• [Goal of the exercise]: This exercise calls for the line with "Switch to the 出力 tab", the line with "The width and height of the screenshot is (981, 725).", and all lines between them in the material below, output exactly and with no other lines.

• [Provided records]:
####################

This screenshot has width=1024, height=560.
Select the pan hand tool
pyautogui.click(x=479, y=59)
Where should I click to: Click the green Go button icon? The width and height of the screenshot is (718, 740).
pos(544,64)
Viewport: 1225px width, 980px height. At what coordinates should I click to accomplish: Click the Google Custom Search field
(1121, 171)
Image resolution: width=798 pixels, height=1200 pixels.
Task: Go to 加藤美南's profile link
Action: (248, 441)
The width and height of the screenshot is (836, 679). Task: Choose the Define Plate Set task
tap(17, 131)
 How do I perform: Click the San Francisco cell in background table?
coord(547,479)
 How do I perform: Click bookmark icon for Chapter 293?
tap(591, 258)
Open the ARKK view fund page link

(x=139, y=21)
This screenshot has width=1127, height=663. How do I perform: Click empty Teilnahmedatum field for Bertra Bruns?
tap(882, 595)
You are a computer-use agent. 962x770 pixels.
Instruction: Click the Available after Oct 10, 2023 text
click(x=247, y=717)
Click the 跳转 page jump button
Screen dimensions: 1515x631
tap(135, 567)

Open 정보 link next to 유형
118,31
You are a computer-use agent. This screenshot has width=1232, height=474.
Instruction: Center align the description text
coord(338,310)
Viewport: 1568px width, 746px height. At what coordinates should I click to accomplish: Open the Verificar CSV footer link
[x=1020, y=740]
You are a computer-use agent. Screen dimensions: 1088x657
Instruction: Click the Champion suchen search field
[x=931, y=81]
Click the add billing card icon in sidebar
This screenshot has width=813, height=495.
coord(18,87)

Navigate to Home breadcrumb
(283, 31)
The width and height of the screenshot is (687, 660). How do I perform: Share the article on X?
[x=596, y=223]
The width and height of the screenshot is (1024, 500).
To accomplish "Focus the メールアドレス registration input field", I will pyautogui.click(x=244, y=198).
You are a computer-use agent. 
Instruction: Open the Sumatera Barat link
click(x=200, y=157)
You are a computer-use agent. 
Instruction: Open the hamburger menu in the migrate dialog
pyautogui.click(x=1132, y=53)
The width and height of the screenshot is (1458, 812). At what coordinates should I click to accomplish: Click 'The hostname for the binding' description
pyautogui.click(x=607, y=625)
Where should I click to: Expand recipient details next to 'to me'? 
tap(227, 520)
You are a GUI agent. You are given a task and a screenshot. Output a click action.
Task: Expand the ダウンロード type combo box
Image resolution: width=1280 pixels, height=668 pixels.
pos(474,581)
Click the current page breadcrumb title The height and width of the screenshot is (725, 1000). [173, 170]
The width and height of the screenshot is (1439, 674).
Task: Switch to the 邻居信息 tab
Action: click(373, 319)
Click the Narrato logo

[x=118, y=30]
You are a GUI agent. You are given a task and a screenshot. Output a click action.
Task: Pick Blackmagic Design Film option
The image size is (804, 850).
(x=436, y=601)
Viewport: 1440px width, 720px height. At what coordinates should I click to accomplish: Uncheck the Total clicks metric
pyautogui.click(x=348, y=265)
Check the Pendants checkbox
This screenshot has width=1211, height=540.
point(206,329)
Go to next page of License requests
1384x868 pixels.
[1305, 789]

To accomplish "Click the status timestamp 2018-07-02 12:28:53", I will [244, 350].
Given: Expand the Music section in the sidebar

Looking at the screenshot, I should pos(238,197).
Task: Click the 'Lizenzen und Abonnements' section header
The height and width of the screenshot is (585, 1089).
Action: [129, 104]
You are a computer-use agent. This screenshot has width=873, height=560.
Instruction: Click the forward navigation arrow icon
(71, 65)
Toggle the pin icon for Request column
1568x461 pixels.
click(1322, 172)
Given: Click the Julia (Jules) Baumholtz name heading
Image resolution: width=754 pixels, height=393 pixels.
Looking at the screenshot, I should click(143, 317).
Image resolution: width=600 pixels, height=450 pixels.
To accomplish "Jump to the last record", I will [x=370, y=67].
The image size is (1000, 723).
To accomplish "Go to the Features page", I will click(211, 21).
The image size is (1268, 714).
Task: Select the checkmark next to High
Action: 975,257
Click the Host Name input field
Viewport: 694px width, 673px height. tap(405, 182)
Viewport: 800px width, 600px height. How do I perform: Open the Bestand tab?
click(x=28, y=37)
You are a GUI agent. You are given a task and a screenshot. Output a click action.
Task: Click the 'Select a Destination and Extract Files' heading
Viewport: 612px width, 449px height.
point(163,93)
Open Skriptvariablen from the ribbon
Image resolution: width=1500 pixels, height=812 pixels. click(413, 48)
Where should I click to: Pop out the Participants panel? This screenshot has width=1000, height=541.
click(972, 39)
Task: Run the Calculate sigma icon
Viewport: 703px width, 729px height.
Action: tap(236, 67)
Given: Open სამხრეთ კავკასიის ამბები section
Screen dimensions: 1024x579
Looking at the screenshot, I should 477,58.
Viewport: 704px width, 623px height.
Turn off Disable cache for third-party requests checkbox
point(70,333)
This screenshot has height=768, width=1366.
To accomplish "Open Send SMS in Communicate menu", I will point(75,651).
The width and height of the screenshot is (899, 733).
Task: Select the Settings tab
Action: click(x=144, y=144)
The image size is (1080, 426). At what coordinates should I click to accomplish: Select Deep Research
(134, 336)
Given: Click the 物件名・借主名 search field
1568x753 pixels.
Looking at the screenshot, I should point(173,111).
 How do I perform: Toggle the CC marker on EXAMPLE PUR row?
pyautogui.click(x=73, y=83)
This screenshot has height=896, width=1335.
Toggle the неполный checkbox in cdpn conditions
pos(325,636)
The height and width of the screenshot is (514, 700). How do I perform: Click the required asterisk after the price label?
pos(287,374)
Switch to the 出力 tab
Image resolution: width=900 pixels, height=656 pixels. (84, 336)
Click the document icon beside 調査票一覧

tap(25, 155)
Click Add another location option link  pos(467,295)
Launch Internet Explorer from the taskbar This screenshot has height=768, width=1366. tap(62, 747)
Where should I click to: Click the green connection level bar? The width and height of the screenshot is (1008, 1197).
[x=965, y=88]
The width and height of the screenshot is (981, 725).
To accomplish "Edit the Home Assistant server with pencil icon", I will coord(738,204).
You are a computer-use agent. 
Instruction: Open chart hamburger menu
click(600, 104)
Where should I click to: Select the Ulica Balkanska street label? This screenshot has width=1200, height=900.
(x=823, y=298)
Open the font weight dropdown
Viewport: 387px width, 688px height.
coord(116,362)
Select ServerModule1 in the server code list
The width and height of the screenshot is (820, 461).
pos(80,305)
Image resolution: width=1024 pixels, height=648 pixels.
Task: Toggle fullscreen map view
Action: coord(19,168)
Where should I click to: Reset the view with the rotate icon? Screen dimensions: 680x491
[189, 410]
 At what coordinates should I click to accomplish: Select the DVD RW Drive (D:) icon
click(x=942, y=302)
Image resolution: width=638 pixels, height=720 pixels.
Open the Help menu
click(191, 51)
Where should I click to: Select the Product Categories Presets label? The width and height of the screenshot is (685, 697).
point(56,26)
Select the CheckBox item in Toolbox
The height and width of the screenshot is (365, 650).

####################

• [Exercise result]:
Switch to the 出力 tab
Image resolution: width=900 pixels, height=656 pixels. (84, 336)
Click the document icon beside 調査票一覧

tap(25, 155)
Click Add another location option link  pos(467,295)
Launch Internet Explorer from the taskbar This screenshot has height=768, width=1366. tap(62, 747)
Where should I click to: Click the green connection level bar? The width and height of the screenshot is (1008, 1197).
[x=965, y=88]
The width and height of the screenshot is (981, 725).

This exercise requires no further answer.